Begin Given passage

#15 Japan's Sickest Killer Could Be Sitting Beside You
The News, This Week in Japanese History, & Much More
Illustration: Cody Lee Berry
How well do you know the men in your life?
Japan’s most twisted murderer decapitated an 11-year old boy and beat a 10 year old girl to death with a hammer — and he might be sitting next to you right now. That’s because he served less than 7 years in prison and is now free, living under a government-issued false identity. He could be your teacher, your neighbor, that guy on the same train as you each morning. God, you may even be sharing your bed with him.
Illustration: Cody Lee Berry
Early morning, May 27th 1997. The custodian at Tomogaoka Junior High School in Kobe finds the head of an 11 year old boy impaled on the school gates.

End Given passage

## Work to complete:
- 1) Rewrite the stretch of the Kobe murder article from "#15 Japan's Sickest" through "in your life?", putting "Murderer" in place of "Killer".
- 2) Continue the Kobe murder article, picking up right after its final sentence.

Begin Records

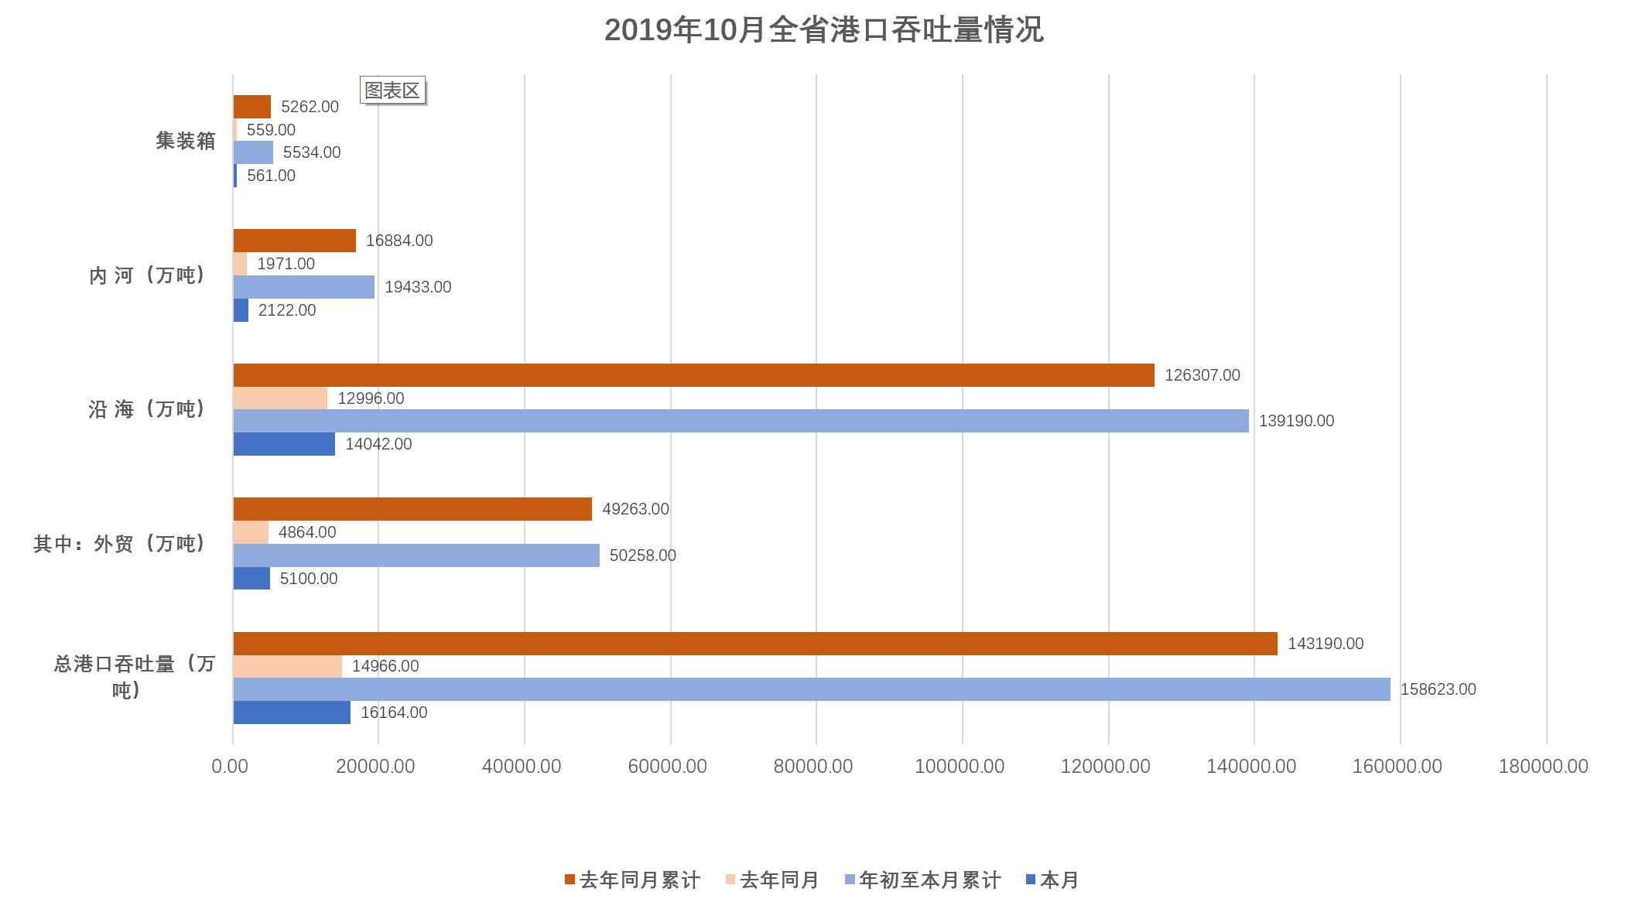This screenshot has width=1625, height=909.
Task: Click the 去年同月 legend color swatch
Action: 730,880
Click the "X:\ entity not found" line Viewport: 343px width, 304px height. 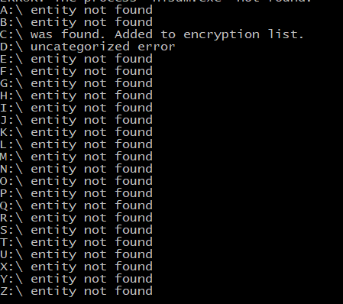76,267
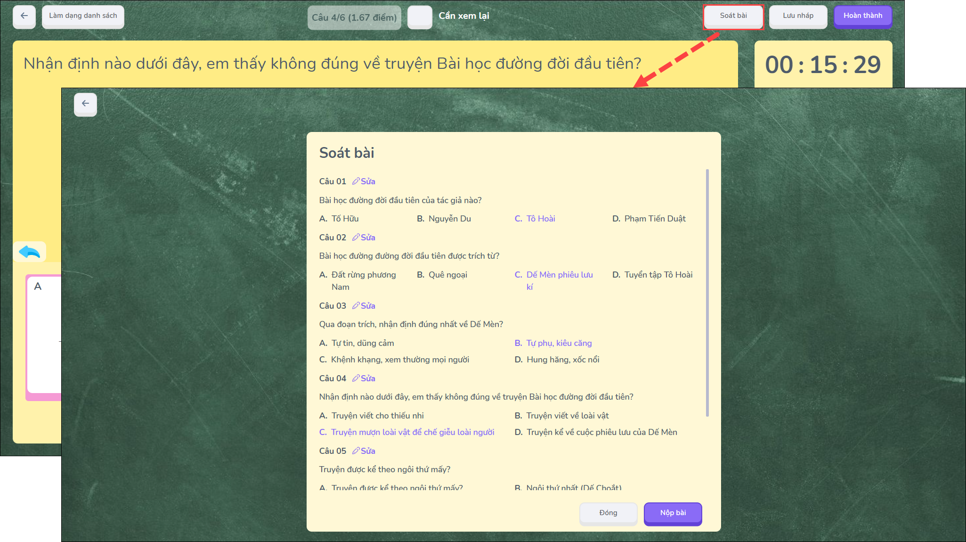Close the dialog with Đóng button
The height and width of the screenshot is (542, 966).
tap(608, 513)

End Records

## Results of the exercise:
- 1)
#15 Japan's Sickest Murderer Could Be Sitting Beside You
The News, This Week in Japanese History, & Much More
Illustration: Cody Lee Berry
How well do you know the men in your life?

- 2)
The killer had designed the gruesome scene to be witnessed by arriving schoolkids — the custodian’s stumbling upon it meant the PTSD stayed all his— but what increased the level of mad horror was the note scrawled in red ink stuffed in the mouth of the dead boy:
Now the game begins
Stupid police
Try to stop me
I find killing extremely amusing
I just can't help but want to see people die
I want filthy vegetables to die
I require a bloody judgment for my long-standing grudge
Signed 酒鬼薔薇
The note also included, in misspelled English, the words SHOOLL KILLER.
This was more than just a crazed murder — it was the beginning of a sadistic game.
The immediate aftermath saw a nationwide panic, plus gigantic police operation to find the killer, who psychological profilers judged a middle-aged man with a long-standing grudge against the education system.
However, when the killer was finally caught — and their other attacks discovered — it turned out the profile had been disastrously wrong.
A WARNING
Things are going to get intense this week, so if you’re no fan of murder and mayhem, just scroll on down to the bottom for our regular features.
Illustration: Cody Lee Berry
The dead boy whose head was mounted on the school gate was quickly identified as a local boy named Jun Hase, 11. He had been missing for two days. The rest of his body was quickly found hidden at a TV antenna station on a nearby hill. There were reports of a suspicious Nissan Bluebird car seen in the area.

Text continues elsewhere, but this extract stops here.